Eine wachsende Anzahl Labore bietet im Internet DNA-Tests an, um unsere „wahrhaften“ Wurzeln aufzuspüren. Ein bisschen Spucke und die Sache ist erledigt. Die „fast-Genetik“ beschwört zugleich ein grosses Völkergemisch sowie eine vereinfachte Art der Zugehörigkeit herauf, ein komischer Dualismus, im Einklang mit unserem Zeitgeist. In einer Welt der permanenten Mobilität und der ständigen Entwur­zelung, wird die Suche nach der Identität immer stärker thematisiert, als ob man damit einen sicheren Hafen finden könnte.

Realitätsfern

Nur wer seine Vergangenheit und seine Wurzeln kennt, kann mit Zuversicht in die Zukunft blicken. Zugleich wird man in unserer westlichen Welt als nationalistisch oder altmodisch abgestempelt, wenn man auf seine Wurzeln stolz ist. Heutzutage wird in erster Linie der Internationalismus gepriesen. Die generelle Wanderlust nimmt Überhand. Diese fehlende Verwurzelung hat dramatische Folgen. Sie ist Auslöser für das Scheitern vieler Beziehungen: aus sozialen, ökologischen und psychischen Gründen.
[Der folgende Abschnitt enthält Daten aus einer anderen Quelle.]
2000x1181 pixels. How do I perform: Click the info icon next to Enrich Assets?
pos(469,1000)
Die Wenigsten kennen heutzutage ihren Wohnort wirklich gut. Das Fremde hat, frei nach dem Sprichwort „das Gras ist immer grüner auf der anderen Seite“, eine magische Anziehungskraft.

Der Kontrast ist atemberaubend, wenn wir der lokalen Bevölkerung in unseren Interventionsregionen begegnen. Ihr Lebensraum und Aktions­radius ist extrem eingeschränkt und sie zeigen stolz ihre Zugehörigkeit.
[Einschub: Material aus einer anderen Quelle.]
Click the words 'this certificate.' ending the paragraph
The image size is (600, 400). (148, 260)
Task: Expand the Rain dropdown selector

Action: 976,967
Auf das Wesentliche fokussieren

In einer Gemeinschaft gut integriert zu sein, bringt unbestrittene Vorteile: Man gehört zu einer Einheit dazu. Dieses Gefühl ist für die Konstruktion der eigenen Identität unabdingbar. Ein DNA-Test nützt da rein gar nichts.

Während unseren Einsätzen bekommt man Gelegenheit, sich auf das Wesentliche zu konzentrieren und sich existenzielle Fragen zu stellen. Vielleicht ist die Faszination der Teilnehmenden für die einfache Lebensart der lokalen Bevölkerung bezeichnet für unser westliches Unbehagen? Natürlich sollte man deren Situation nicht nur durch die rosarote Brille betrachten, dennoch können wir Dinge (wieder) lernen: Sich selbst mit einem gesunden Abstand zu hinterfragen, seine Prioritäten neu zu setzen und, wer weiss, sich selbst zu finden.